■ **Exercise description**
Set down the line containing "You are a computer-use agent. Screen" and each line after it through the last line of the records, exactly, leaving pictures out.

■ **Material for this exercise**
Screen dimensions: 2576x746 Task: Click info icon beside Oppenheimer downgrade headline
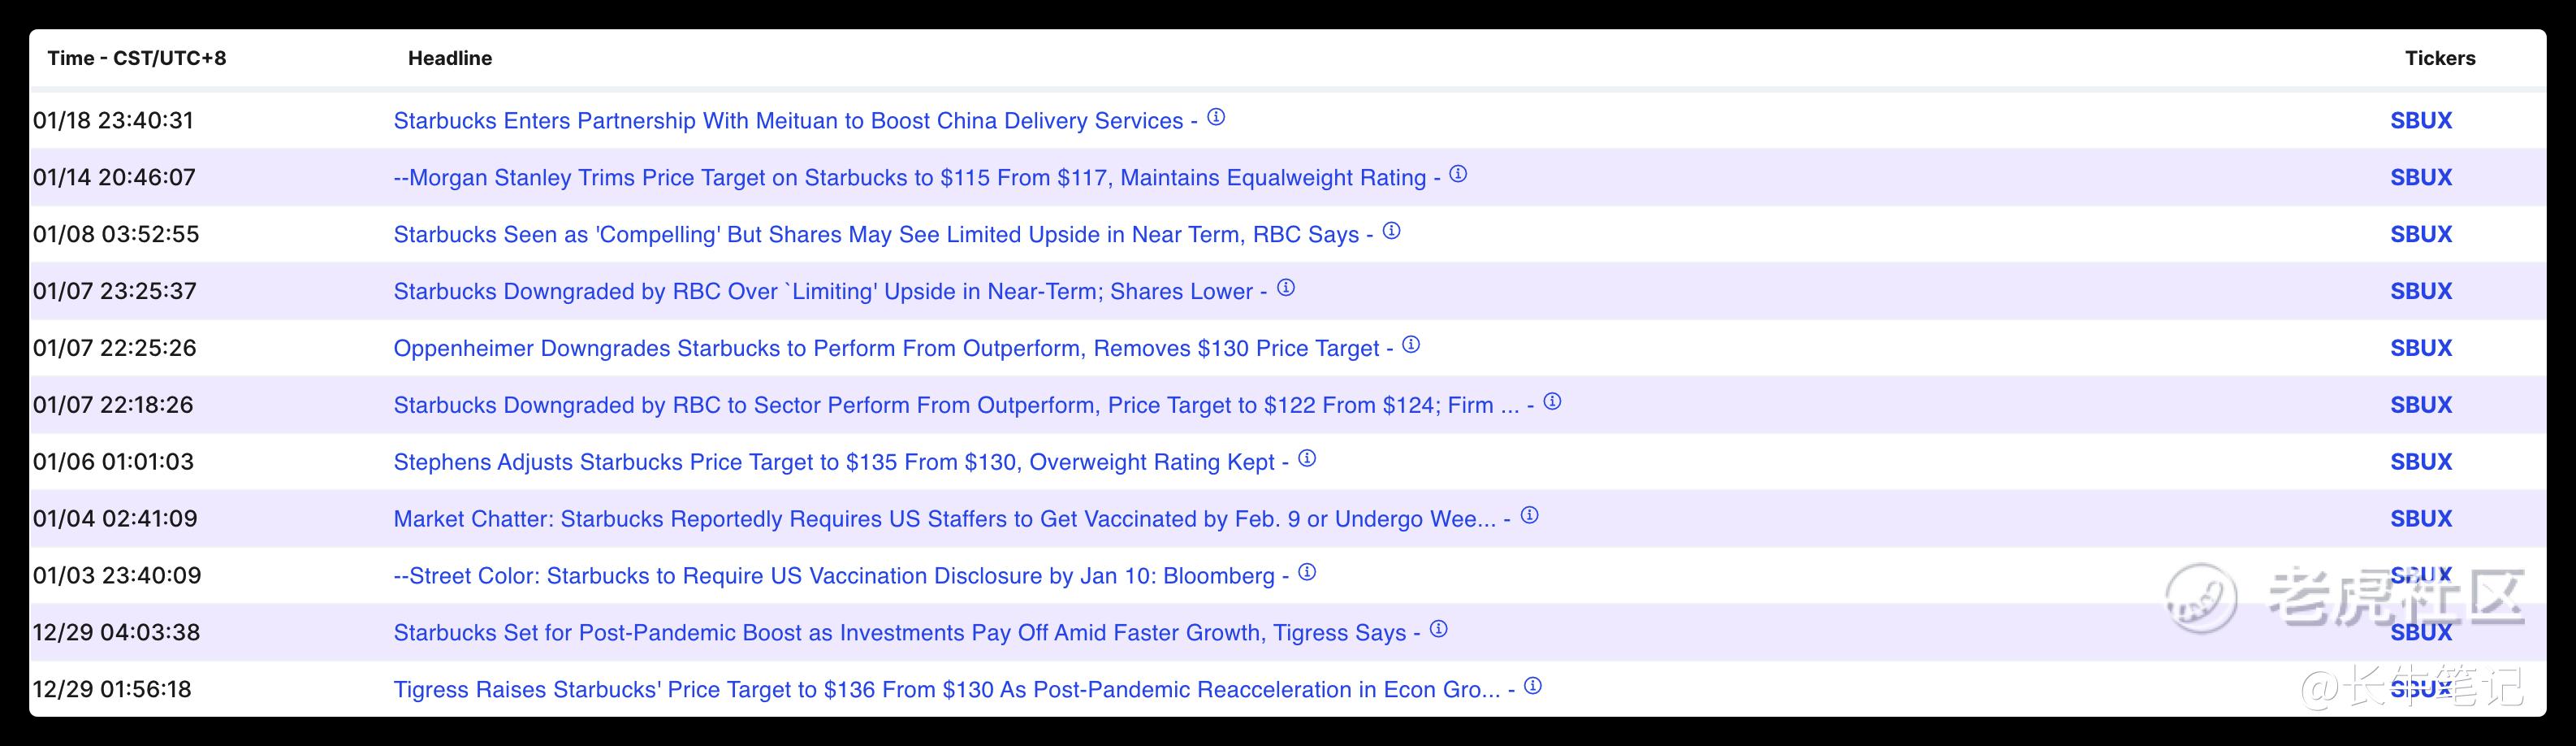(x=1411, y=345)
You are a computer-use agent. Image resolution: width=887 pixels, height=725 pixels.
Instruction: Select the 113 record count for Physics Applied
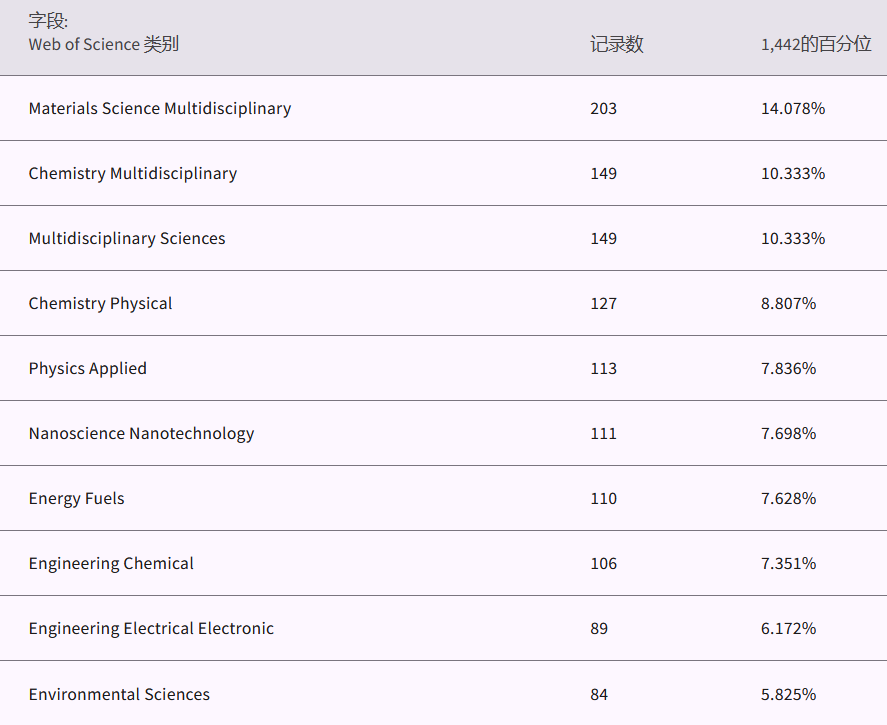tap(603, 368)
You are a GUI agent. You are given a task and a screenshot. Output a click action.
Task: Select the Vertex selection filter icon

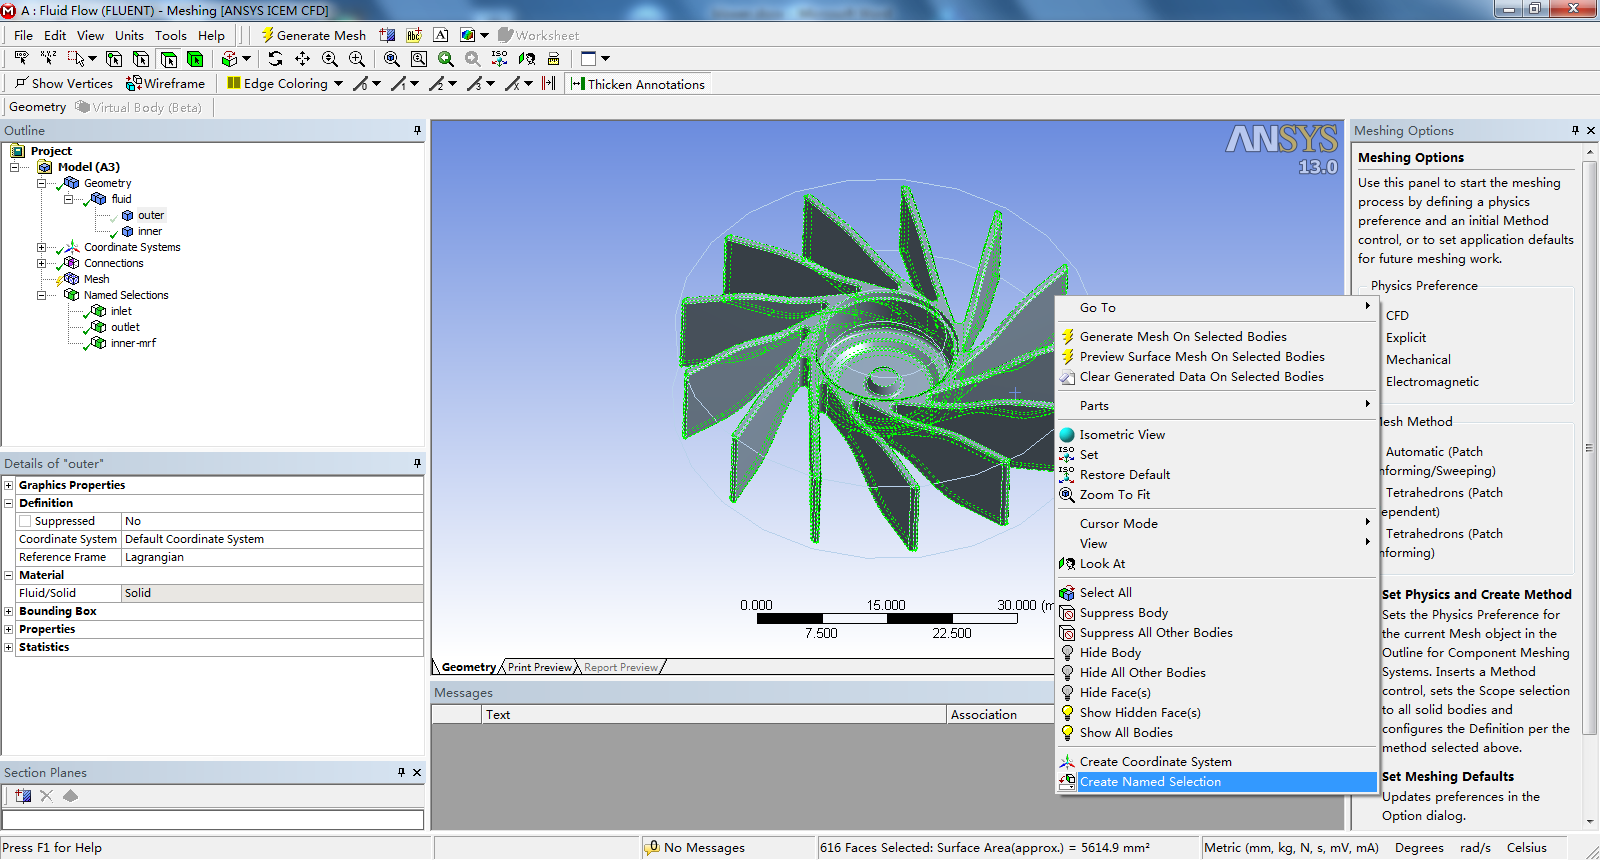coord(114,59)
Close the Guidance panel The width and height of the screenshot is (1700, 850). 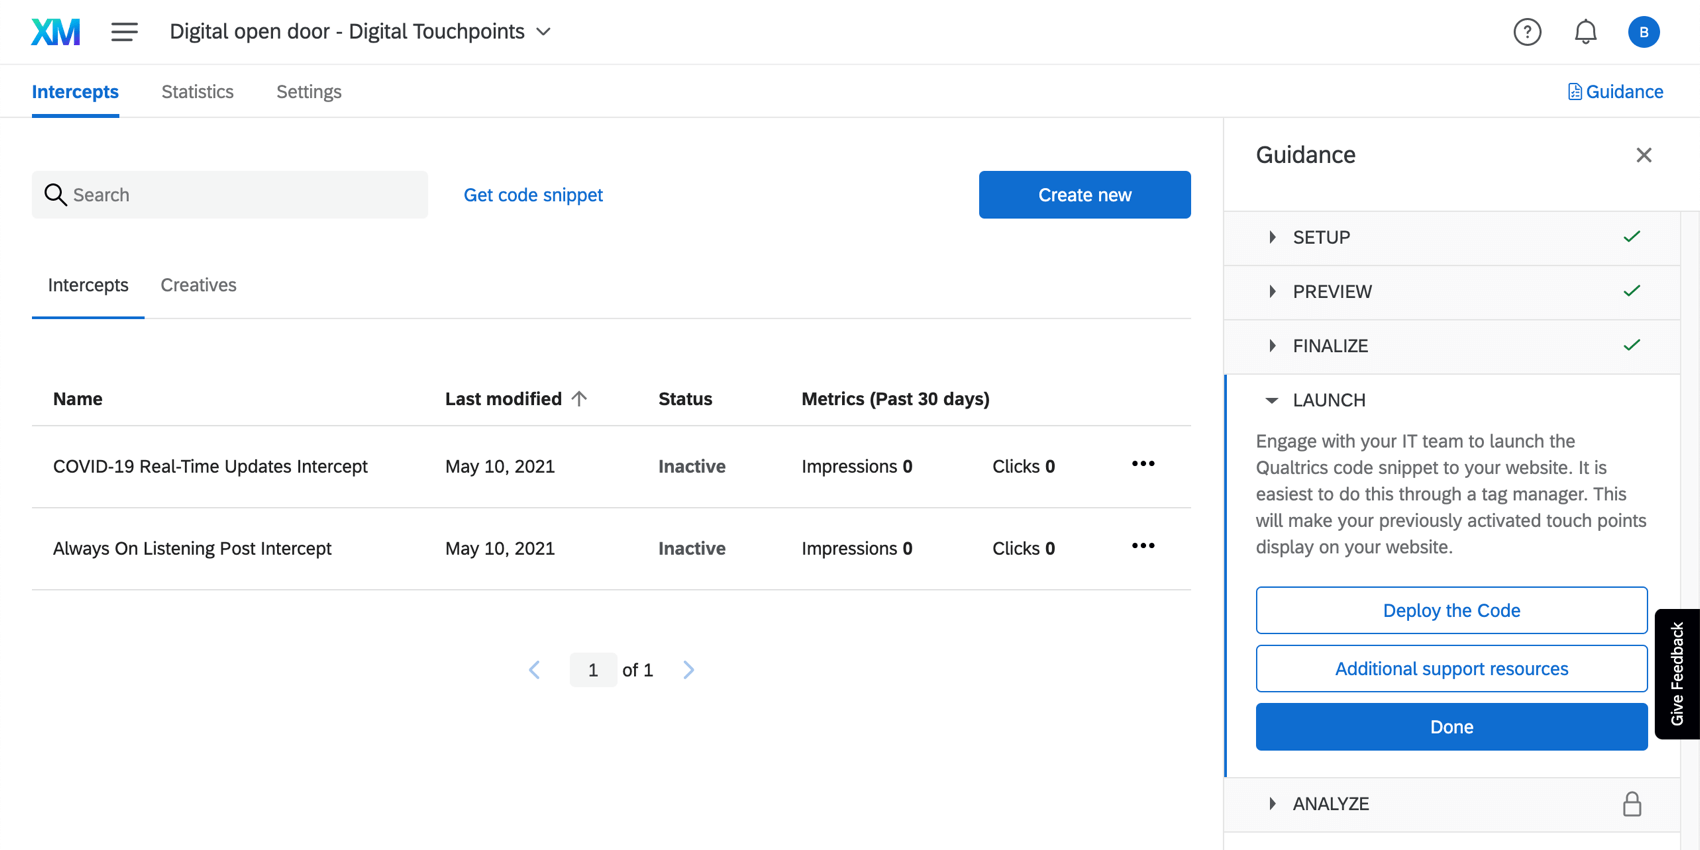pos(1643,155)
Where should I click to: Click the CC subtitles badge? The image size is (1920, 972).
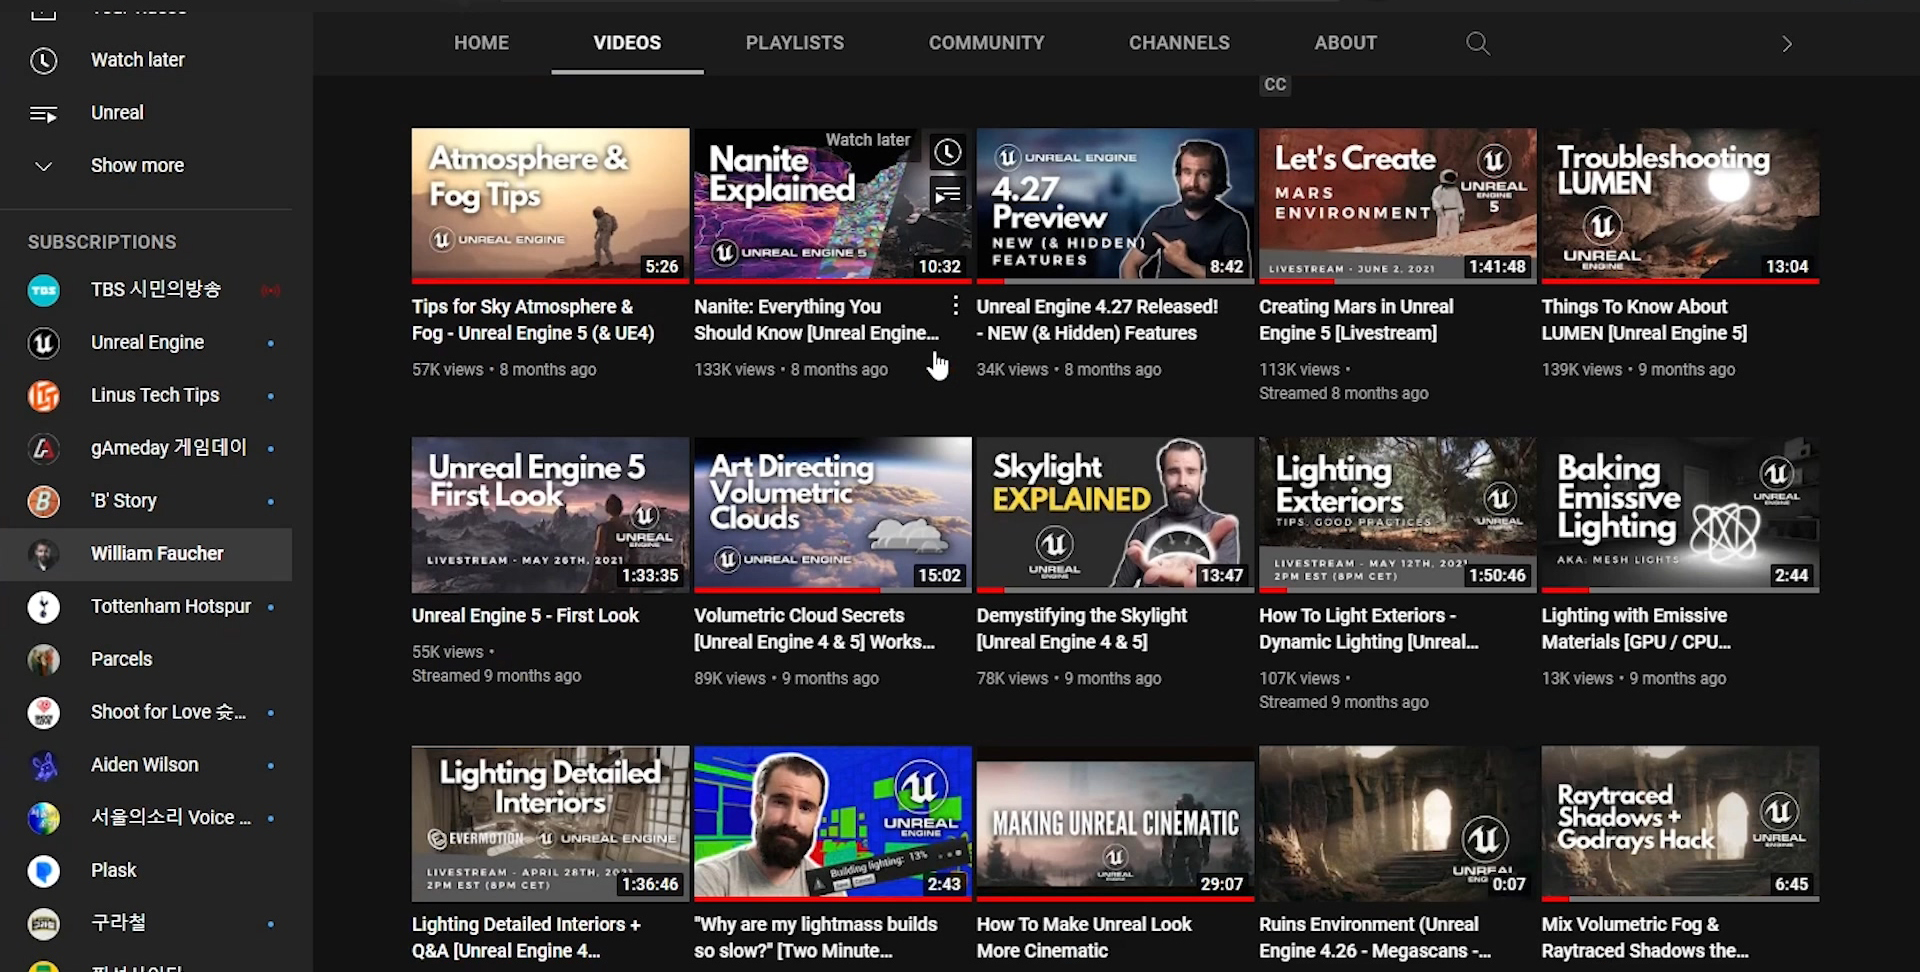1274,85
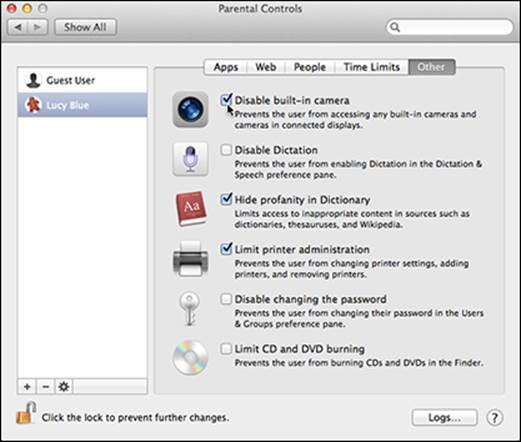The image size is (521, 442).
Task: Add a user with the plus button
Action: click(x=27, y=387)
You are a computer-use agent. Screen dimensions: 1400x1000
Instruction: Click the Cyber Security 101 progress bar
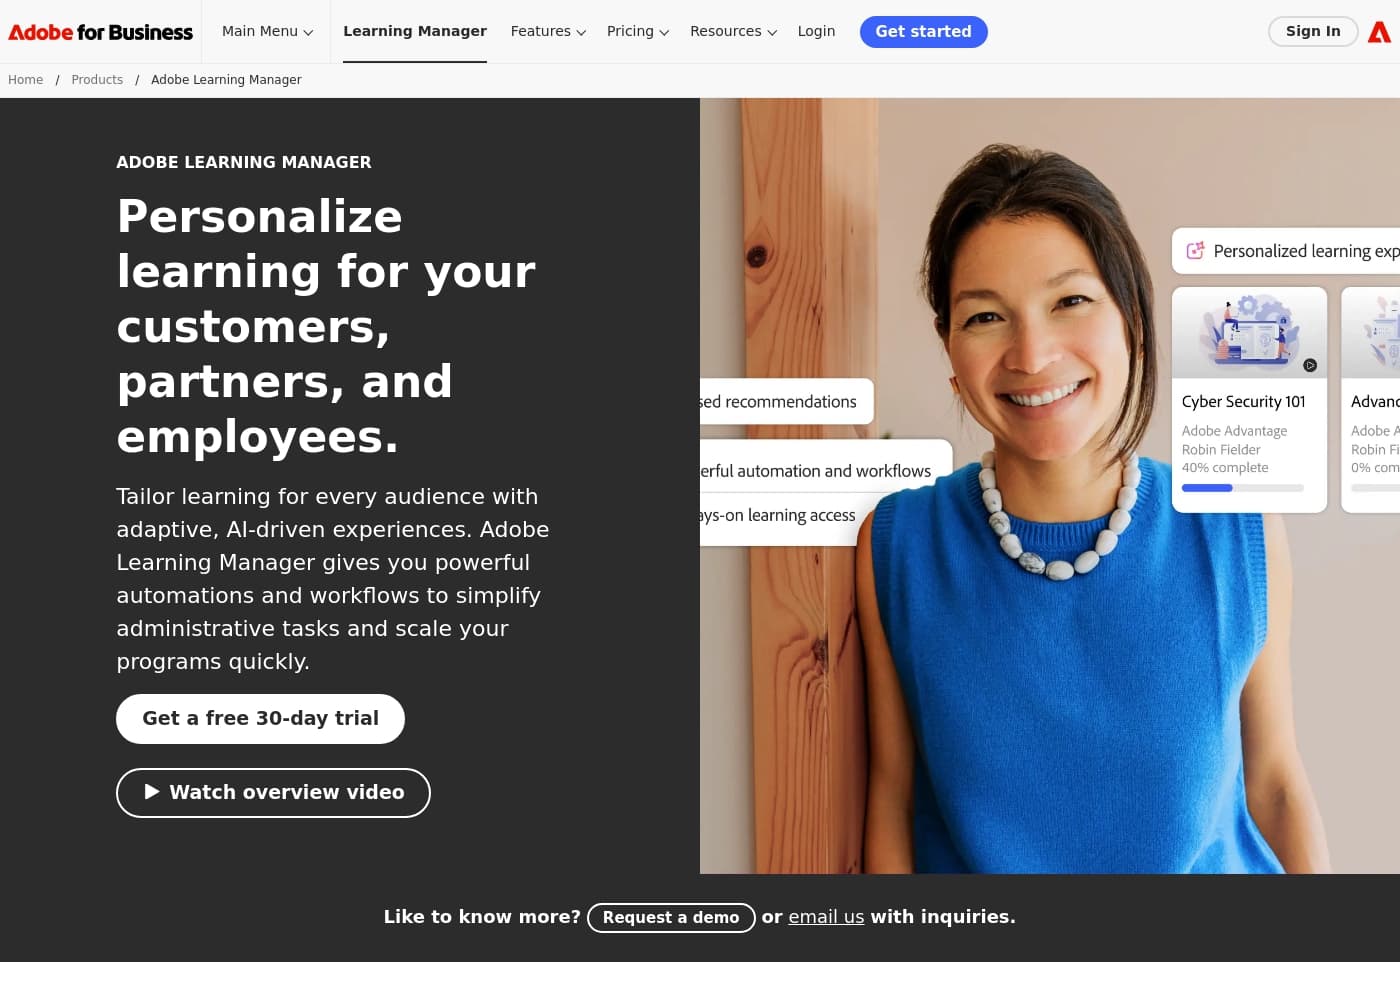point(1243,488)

■ **Your response**
You are a computer-use agent. Screen dimensions: 1400x1000
Instruction: Click the Cyber Security 101 progress bar
point(1243,488)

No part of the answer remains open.